Regierung sieht sich bestätigt - Opposition kritisiert
Bundesfinanzminister Wolfgang Schäuble sagte, die Zahlen belegten den richtigen finanzpolitischen Kurs der Regierung, der ein Mix aus Konsolidierung und Wachstumsimpulsen sei. Die erfreuliche Entwicklung der öffentlichen Einnahmen unterstütze den schnellen Abbau der strukturellen Neuverschuldung des Bundes. Auf neue strukturelle Mehrausgaben müsse aber verzichtet werden, sagte er.
Auch Wirtschaftsminister Philipp Rösler wertete die Zahlen als Erfolg für die Bundesregierung. Im Jahr 2014 könne es einen ausgeglichenen Haushalt ohne neue Schulden geben.
"Die Regierung rechnet sich reich", erklärte SPD-Fraktionsvize Joachim Poß. Er wies darauf hin, dass die Steuerexperten an Wirtschaftsprognosen der Bundesregierung gebunden seien, die jedoch viel zu optimistisch seien. "Die Mehreinnahmen erscheinen höher, als sie eigentlich sind", erklärte auch Grünen-Haushaltsexpertin Priska Hinz. Sie warf der Koalition vor, es fehle ihr der Mut zu strukturellen Reformen.
Rösler und Schäuble werben für Steuerreform
Rösler und Schäuble bekräftigten das Vorhaben der Koalition, durch einen niedrigeren Einkommensteuertarif die kalte Progression abzumildern, bei der Einkommenszuwächse durch höhere Steuern teilweise aufgezehrt werden. Die Koalition will die Bürger 2013 um zwei Milliarden Euro und dann ab 2014 um insgesamt sechs Milliarden Euro entlasten. Neben der Anhebung des Grundfreibetrages von 8004 auf 8354 Euro soll der Steuertarif so abgeändert werden, dass die kalte Progression abgemildert wird. Der Effekt tritt auf, wenn alleine die Inflation ausgleichende Lohnzuwächse die Steuerlast erhöhen.

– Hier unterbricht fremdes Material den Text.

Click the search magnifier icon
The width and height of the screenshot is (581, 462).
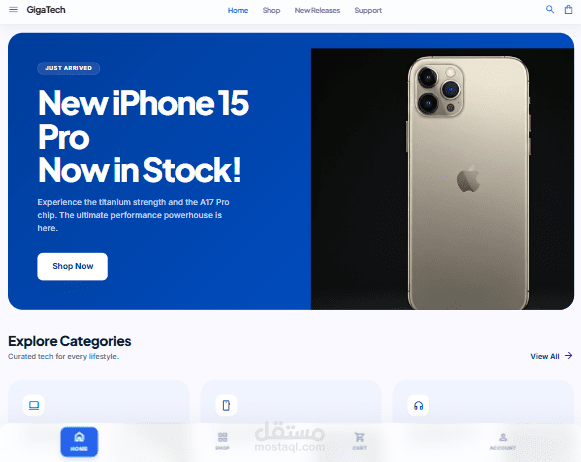pos(550,10)
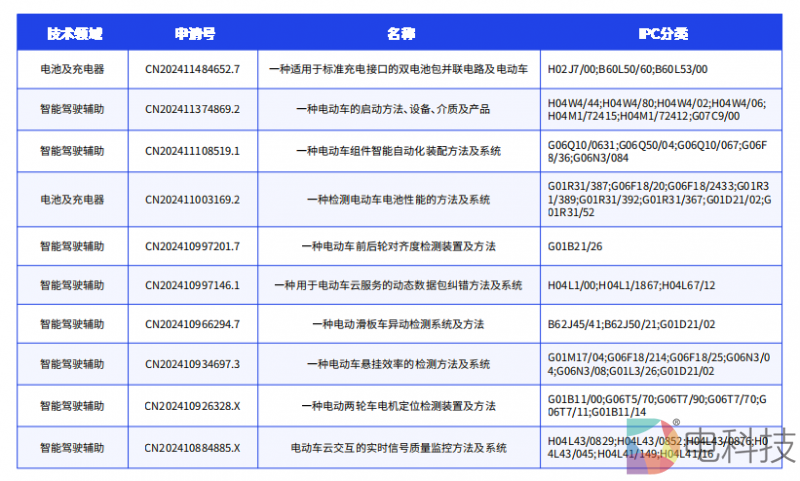
Task: Open the 一种电动车悬挂效率的检测方法及系统 title cell
Action: (399, 363)
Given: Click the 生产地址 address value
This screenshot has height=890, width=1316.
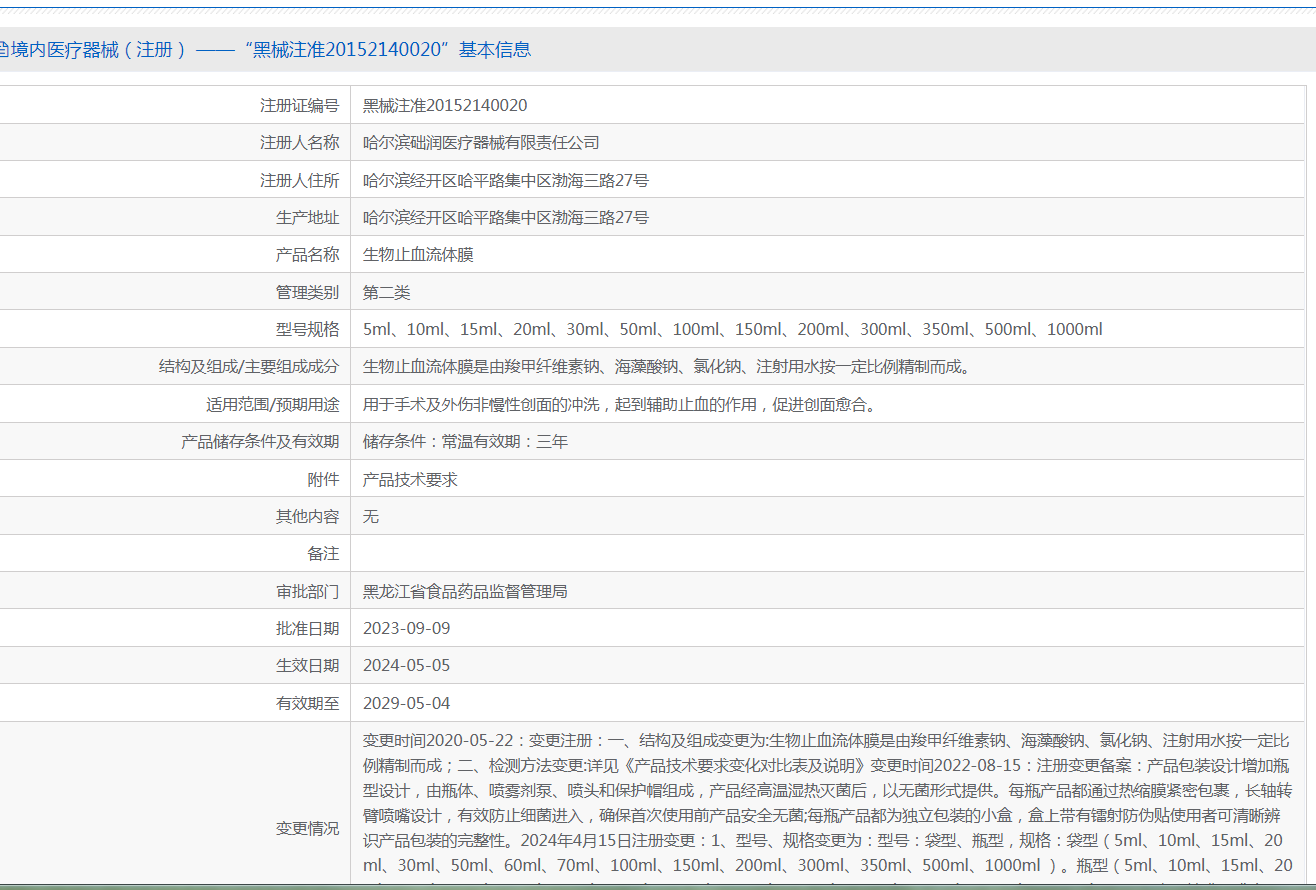Looking at the screenshot, I should pos(505,218).
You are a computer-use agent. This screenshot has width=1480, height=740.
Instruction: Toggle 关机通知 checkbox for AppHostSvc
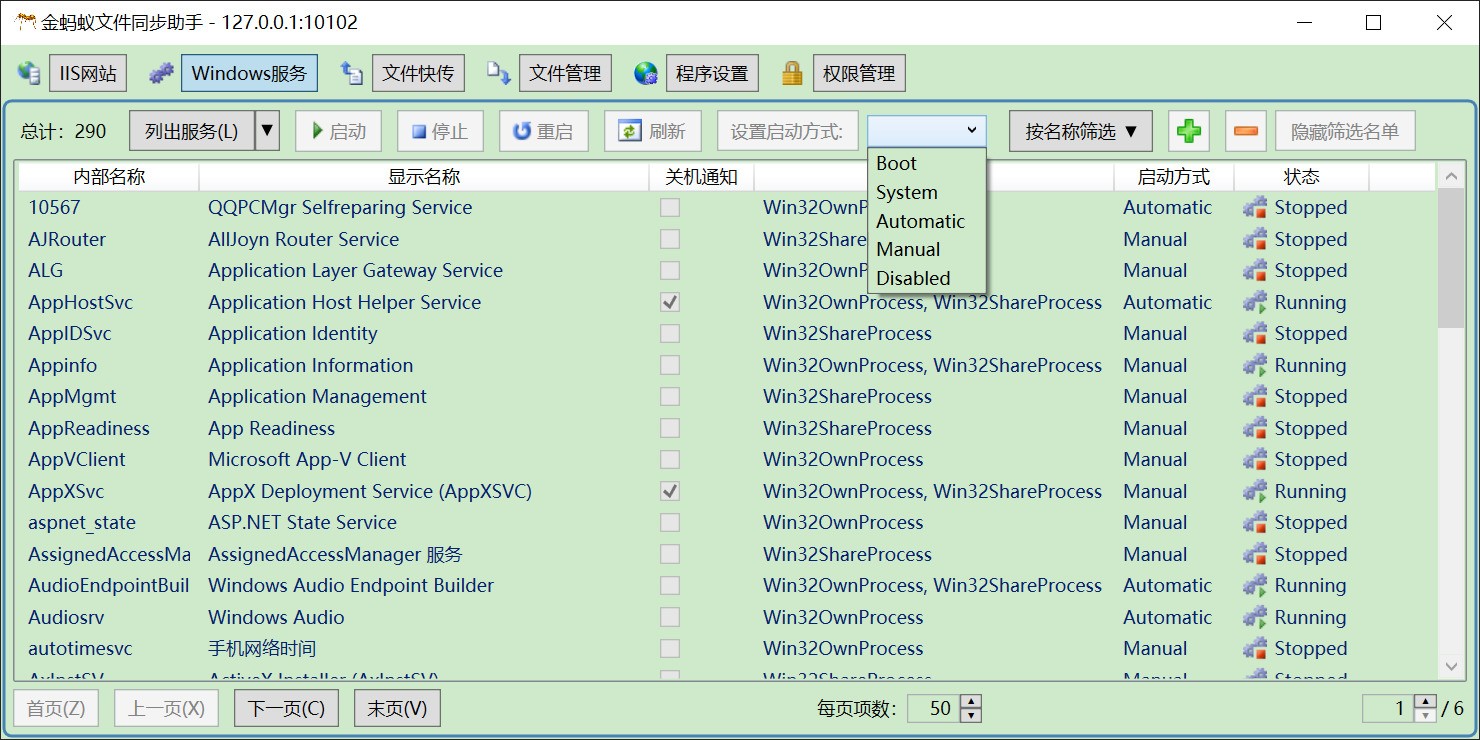[x=670, y=302]
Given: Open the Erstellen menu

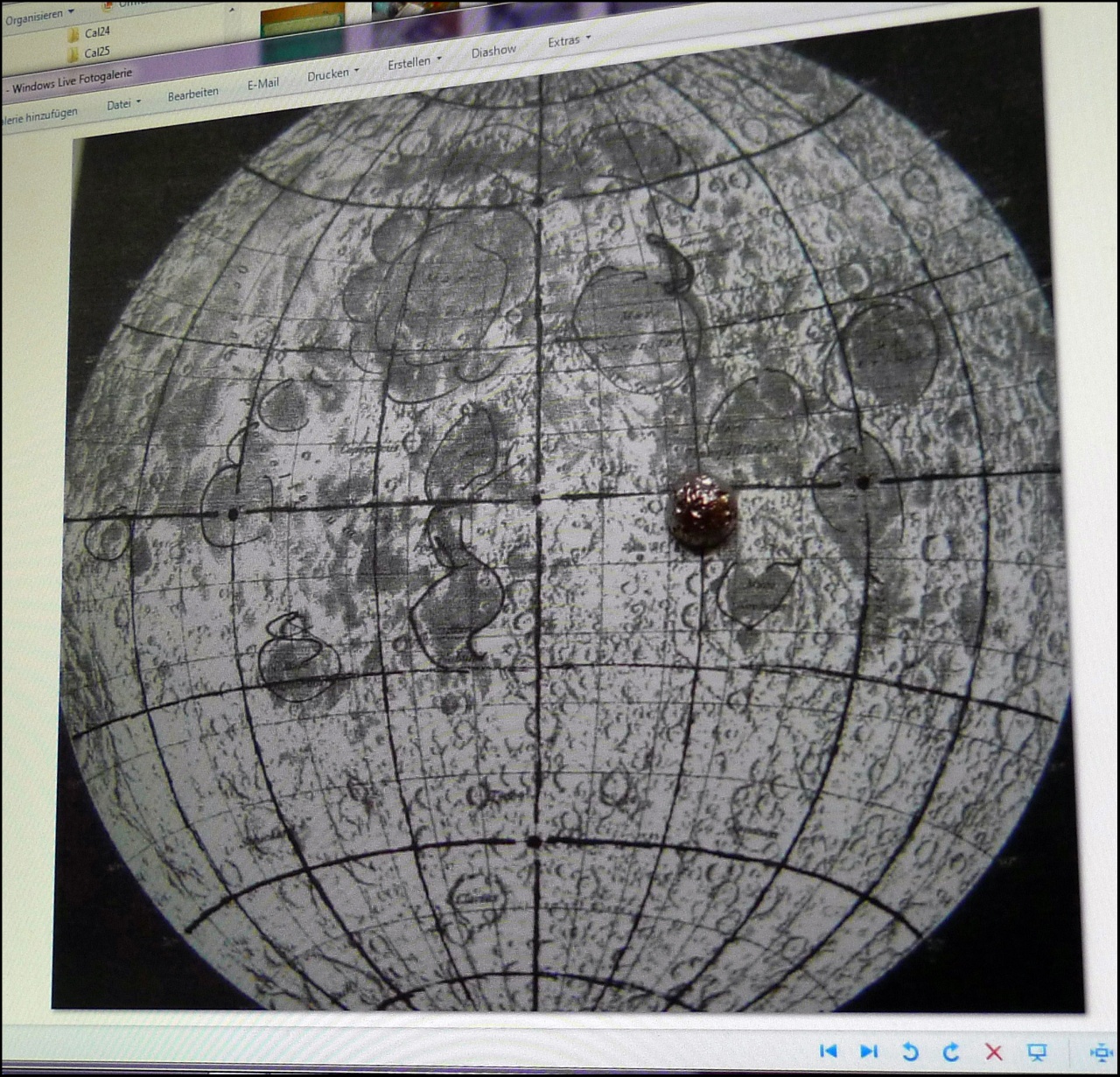Looking at the screenshot, I should click(x=414, y=62).
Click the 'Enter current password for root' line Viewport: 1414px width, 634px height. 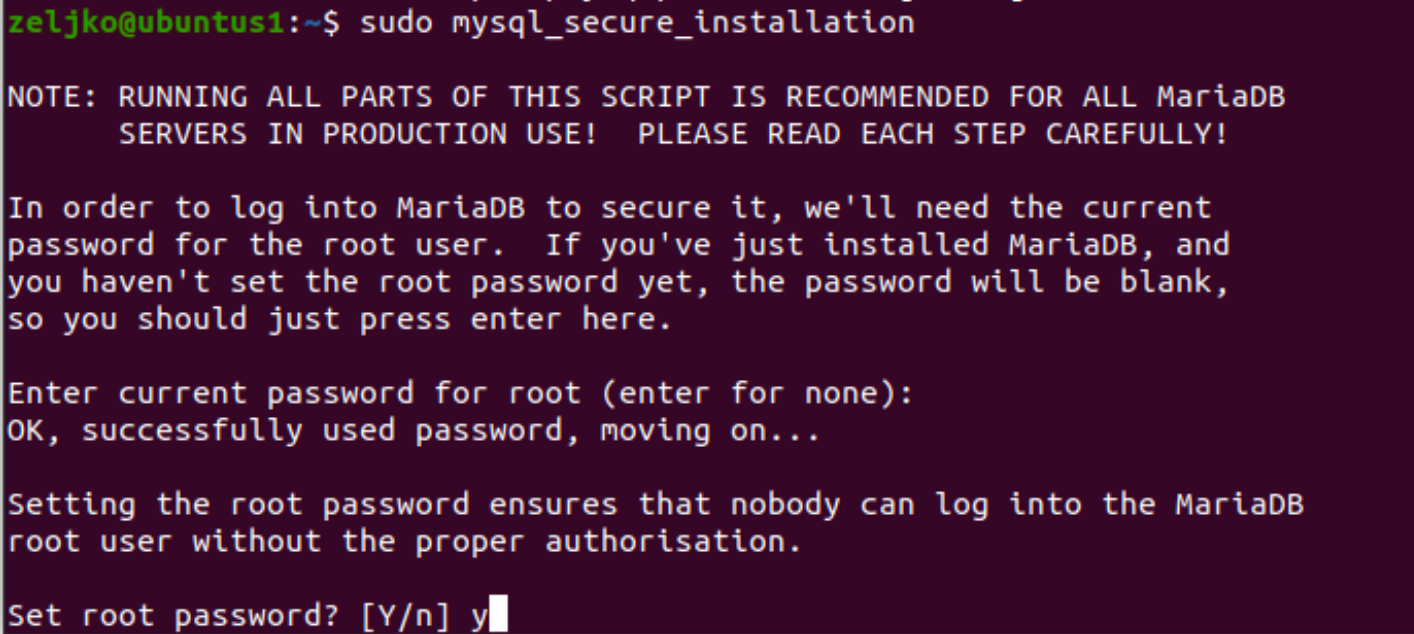pyautogui.click(x=460, y=394)
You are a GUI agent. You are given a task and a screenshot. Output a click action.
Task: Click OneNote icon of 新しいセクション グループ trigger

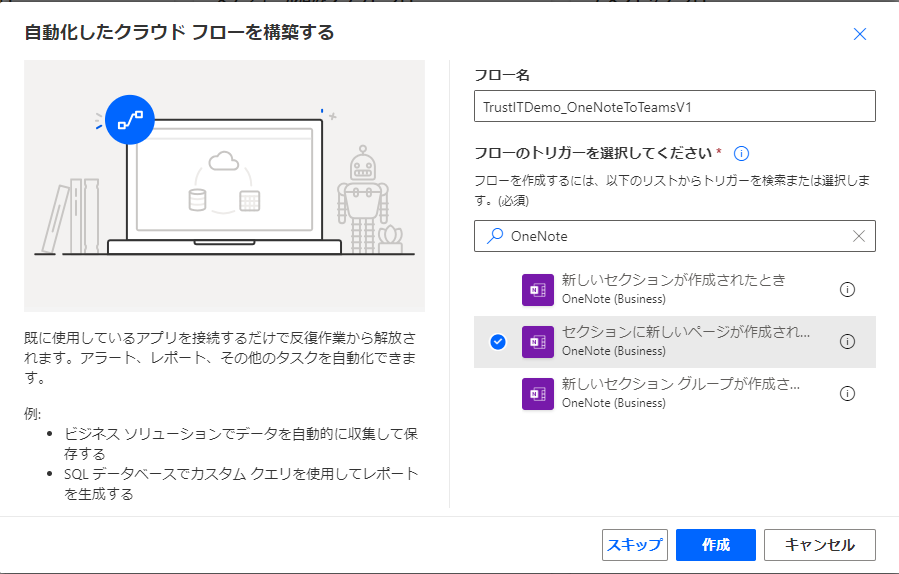point(538,393)
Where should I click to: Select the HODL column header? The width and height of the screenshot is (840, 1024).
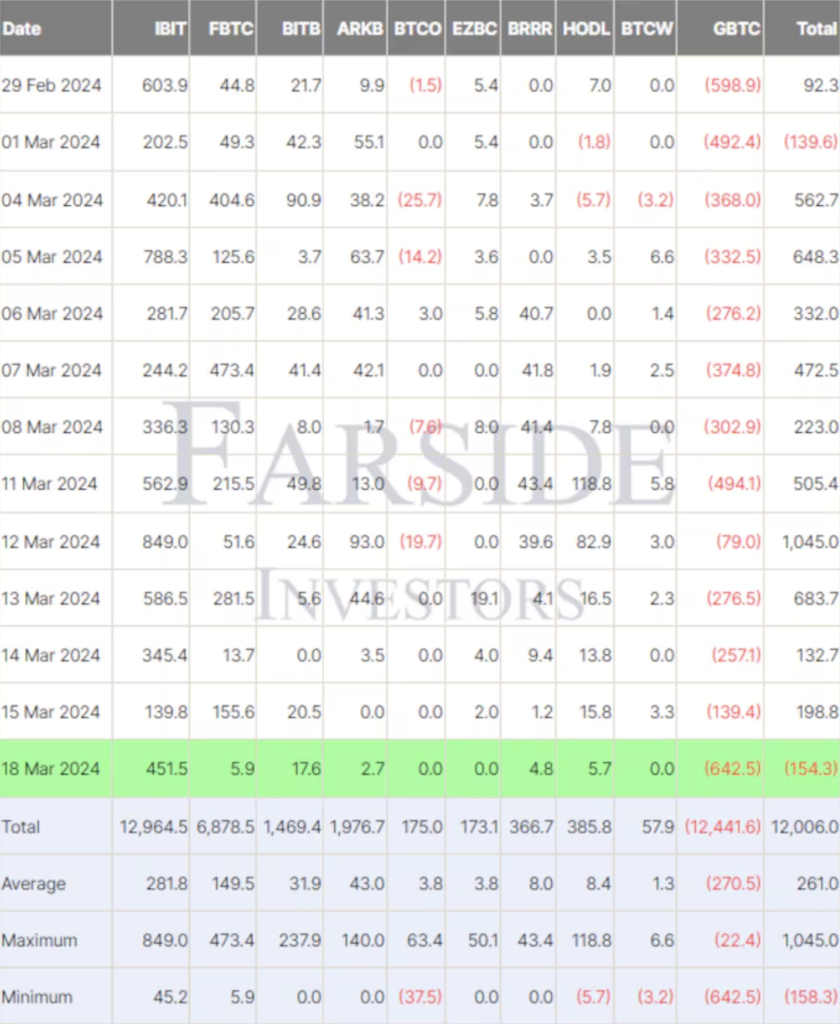coord(586,29)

Morgen entscheidet der Bundesrat über die Steuerpläne. Es wird erwartet, dass in der Länderkammer keine Mehrheit für die Gesetzespläne erreicht wird. Sollte der Bundesrat auch kein Vermittlungsverfahren beschließen, könnte dieses von Bundestag oder Regierung beantragt werden, um doch noch eine Einigung zu erreichen.